Quando comecei a assistir “Flordelis – Questiona ou Adora” na Globoplay eu pouco sabia sobre a história da cantora. De cara não entendi o título, estranhei “Questiona ou Adora”. Soube no penúltimo episódio que era uma frase que ela falava e depois, graças ao Google, descobri que era o título de uma música dela. Esta é só uma prova de como a obra funciona melhor para iniciados, um erro, pois todo filme ou série deve se sustentar em si mesmo.

As primeiras vezes que eu vi Flordelis foram em programas da Rede Globo, então é perfeito ver um documentário sobre a queda da pastora justamente na Globoplay. Minha impressão sobre ela não foi boa logo de cara. “Mais Você”, “Amor e Sexo” e tantas outras atrações contavam com a família da ex-deputada contando sua história. O programa de Fernanda Lima pregava a diversidade de famílias, enquanto isso Flordelis e Anderson aproveitaram a oportunidade para destacar que a família deles era “tradicional”, mesmo com tantos “filhos”.

Um dos assuntos pouco destacados no documentário é o fato de Anderson – o pastor assassinado – ter sido um dos “filhos” de Flordelis antes de ser seu marido. Como ficou famoso na internet ele foi “filho”, marido e genro, por ter namorado uma das “filhas” da pastora-cantora.
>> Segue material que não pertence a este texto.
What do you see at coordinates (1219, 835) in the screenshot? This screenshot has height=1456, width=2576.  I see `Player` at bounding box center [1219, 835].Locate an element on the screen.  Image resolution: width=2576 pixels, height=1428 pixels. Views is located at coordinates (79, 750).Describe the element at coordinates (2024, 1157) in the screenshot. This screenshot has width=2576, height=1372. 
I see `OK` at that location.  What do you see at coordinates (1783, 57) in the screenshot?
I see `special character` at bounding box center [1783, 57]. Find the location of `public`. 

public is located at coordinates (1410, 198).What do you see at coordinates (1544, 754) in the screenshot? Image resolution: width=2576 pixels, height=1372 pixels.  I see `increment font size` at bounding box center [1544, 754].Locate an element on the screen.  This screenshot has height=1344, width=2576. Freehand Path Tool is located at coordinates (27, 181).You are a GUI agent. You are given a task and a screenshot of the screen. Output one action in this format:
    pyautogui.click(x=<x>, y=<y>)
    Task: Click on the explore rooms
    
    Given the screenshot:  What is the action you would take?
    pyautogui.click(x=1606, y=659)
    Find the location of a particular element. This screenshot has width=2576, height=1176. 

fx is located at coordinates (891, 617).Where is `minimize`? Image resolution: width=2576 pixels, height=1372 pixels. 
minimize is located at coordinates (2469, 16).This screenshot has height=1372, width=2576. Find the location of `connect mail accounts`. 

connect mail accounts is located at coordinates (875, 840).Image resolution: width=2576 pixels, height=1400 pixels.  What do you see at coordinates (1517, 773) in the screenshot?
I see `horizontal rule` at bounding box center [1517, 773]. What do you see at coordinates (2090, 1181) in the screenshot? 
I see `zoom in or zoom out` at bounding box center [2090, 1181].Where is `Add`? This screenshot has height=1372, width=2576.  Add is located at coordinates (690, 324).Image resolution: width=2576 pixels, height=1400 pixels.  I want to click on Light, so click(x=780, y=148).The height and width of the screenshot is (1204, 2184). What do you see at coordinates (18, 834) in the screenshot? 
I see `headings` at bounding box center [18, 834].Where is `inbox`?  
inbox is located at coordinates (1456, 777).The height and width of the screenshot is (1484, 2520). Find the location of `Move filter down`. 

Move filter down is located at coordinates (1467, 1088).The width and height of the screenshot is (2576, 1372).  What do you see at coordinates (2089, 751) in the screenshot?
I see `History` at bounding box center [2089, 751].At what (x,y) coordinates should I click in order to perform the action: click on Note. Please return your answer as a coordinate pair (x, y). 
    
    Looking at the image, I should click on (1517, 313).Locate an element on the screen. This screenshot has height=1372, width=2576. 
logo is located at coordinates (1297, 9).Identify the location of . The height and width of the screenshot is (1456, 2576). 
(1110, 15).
Isso passa batido, assim o fato de que seriam 56 “filhos” e não 55, afinal o pastor Anderson era uma das crianças originalmente acolhidas.

O que fica claro com o documentário, mas novamente é algo raso no aprofundamento, é que era uma grande mentira os 55 (ou 56) “filhos”. Muitos eram na prática crianças abrigadas na casa de Flordelis e não “filhos” da ex-deputada. Por isso uso a palavra “filhos” entre aspas. Pelo que deu para entender ela tinha três (ou quatro?) filhos biológicos e mais alguns poucos filhos que foram legalmente adotados. Pela lei os filhos de uma pessoa são os que estão registrados em nome dela, seja pelo vinculo biológico ou pela adoção, poucos foram legalmente adotados e possuem esta ligação legal, a maioria era “filho afetivo”, ou seja, ela tinha um grande abrigo de jovens.

Este ponto poderia e deveria ser mais abordado. Flordelis passaria nas longas e exigentes entrevistas de um processo de adoção? Qual o motivo da justiça tolerar ela ter tantas crianças sem o devido amparo legal de mãe adotiva? Por que estas crianças não iam para o sistema de adoção para ter pais de forma oficial, pais estes que passaram pelo rigoroso processo de adoção na justiça e estão esperando em uma fila? Explico: a maioria dos “filhos afetivos” chegaram na casa dela crianças e sem aparente problema grave de saúde. Jovens com estas características não costumam ficar muito tempo na fila de adoção e conseguem um lar em um tempo mais curto do que adolescentes com 12 anos ou mais.

Positivamente tem alguns momentos bons no documentário. A parte em que o livro lançado sobre Flordelis é lido por algumas pessoas que estiveram na vida da pastora é impagável. Excelente assistir todos incrédulos com o que tinha sido escrito, deixando claro que era tudo uma grande farsa. Espetacular ainda o destaque para a estreita e complicada relação entre política e religião a partir do momento em que um “filho” é eleito vereador e a própria Flordelis é eleita deputada federal. Mas poderia ir além. Uma oportunidade perdida.